A Review On Safe Reinforcement Learning Using Lyapunov and Barrier Functions
Dhruv Singh Kushwaha, Zoleikha Abdollahi Biron
TL;DR
The paper addresses the gap in safe reinforcement learning by surveying how Lyapunov and barrier functions can certify stability and enforce constraints for RL policies during both training and deployment. It categorizes approaches into Lyapunov-based methods (certificates, safe-set expansion, CMDP constraints, learning signals, physics-informed structures, and extensions) and barrier-based approaches (barrier shaping, CBF shielding, constrained optimization, and multi-agent/disturbance-aware methods), plus combined CLF-CBF frameworks and formal verification. Key contributions include a structured taxonomy of methods, critical discussion of their strengths and limitations, and a roadmap of open problems such as certificate validity under function approximation, feasibility challenges, and scalable verification.
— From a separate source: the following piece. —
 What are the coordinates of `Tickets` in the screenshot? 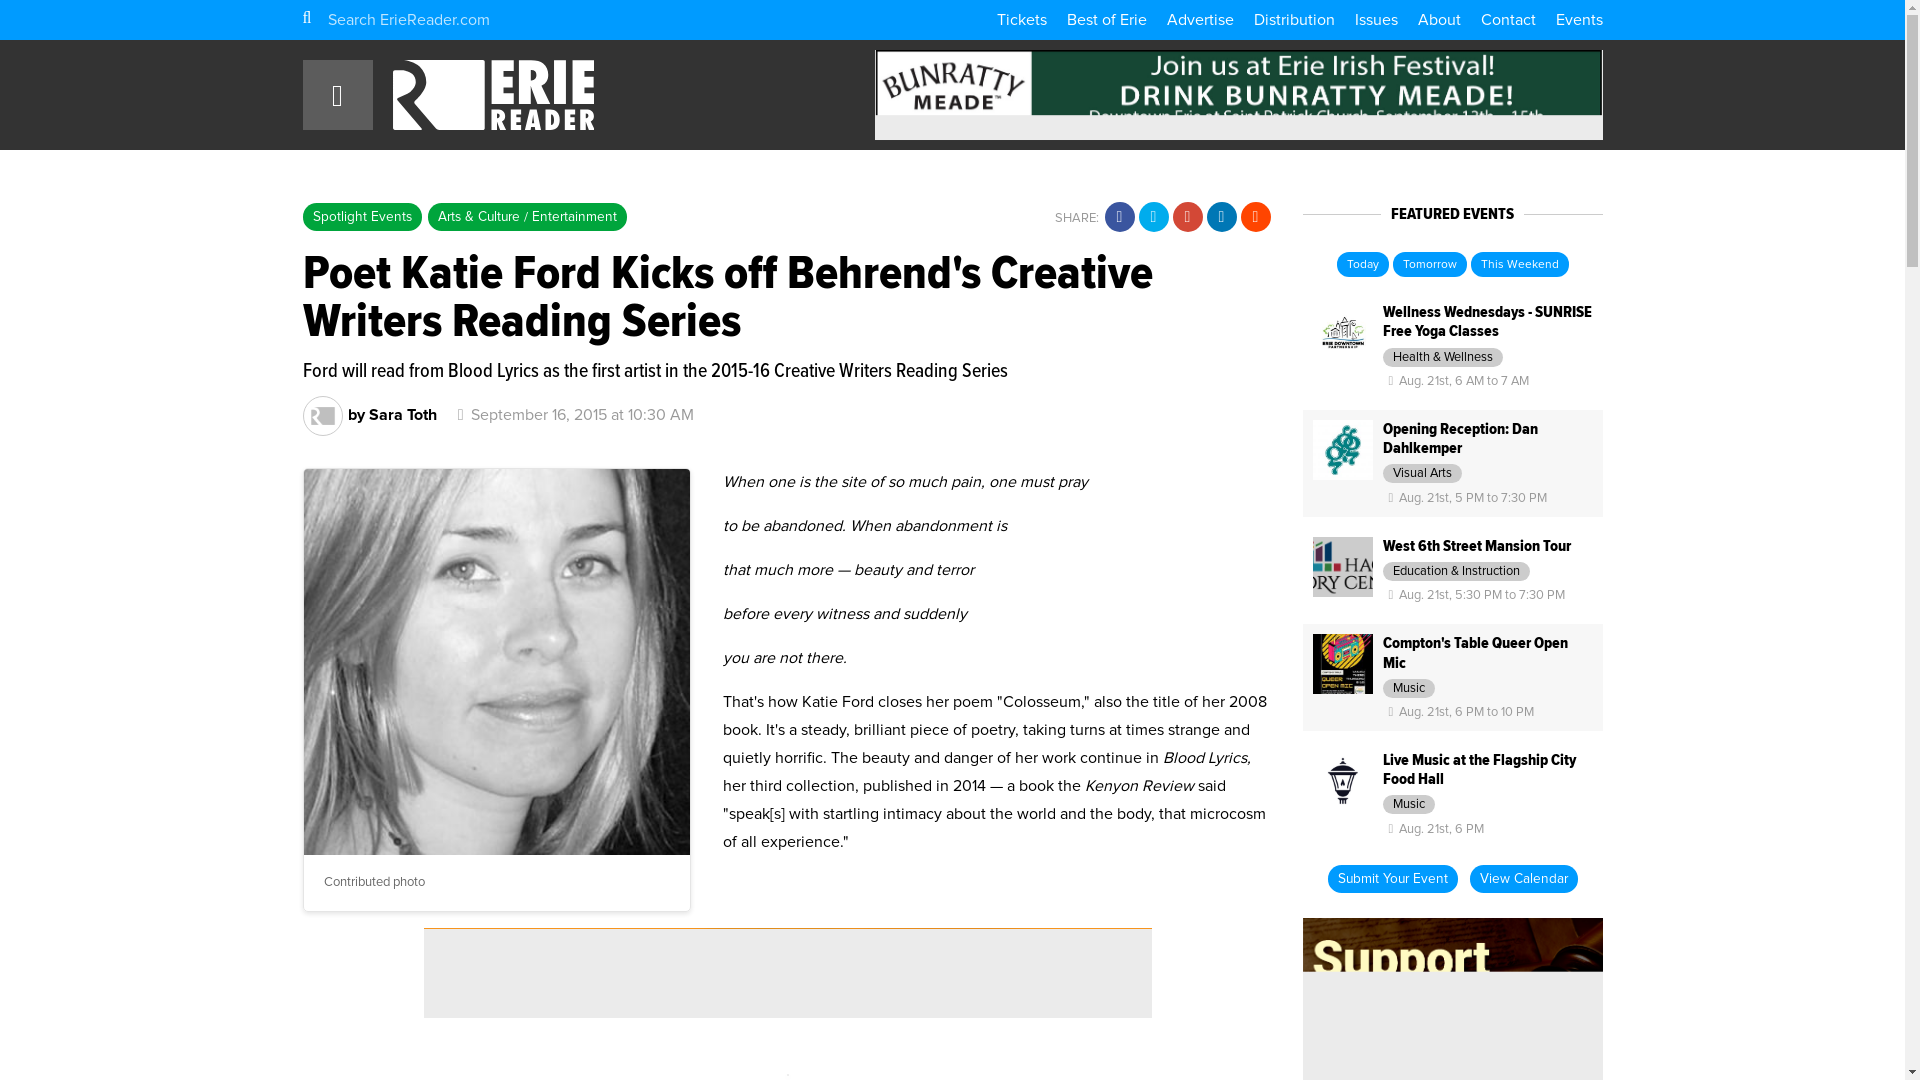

The work emphasizes the practical trade-offs between strict safety guarantees and learning efficiency, highlighting directions to bridge theory and real-world deployment in robotics, CPS, and autonomous systems.
Abstract
Reinforcement learning (RL) has proven to be particularly effective in solving complex decision-making problems for a wide range of applications. From a control theory perspective, RL can be considered as an adaptive optimal control scheme. Lyapunov and barrier functions are the most commonly used certificates to guarantee system stability for a proposed/derived controller and constraint satisfaction guarantees, respectively, in control theoretic approaches. However, compared to theoretical guarantees available in control theoretic methods, RL lacks closed-loop stability of a computed policy and constraint satisfaction guarantees. Safe reinforcement learning refers to a class of constrained problems where the constraint violations lead to partial or complete system failure. The goal of this review is to provide an overview of safe RL techniques using Lyapunov and barrier functions to guarantee this notion of safety discussed (stability of the system in terms of a computed policy and constraint satisfaction during training and deployment). The different approaches employed are discussed in detail along with their shortcomings and benefits to provide critique and possible future research directions. Key motivation for this review is to discuss current theoretical approaches for safety and stability guarantees in RL similar to control theoretic approaches using Lyapunov and barrier functions. The review provides proven potential and promising scope of providing safety guarantees for complex dynamical systems with operational constraints using model-based and model-free RL.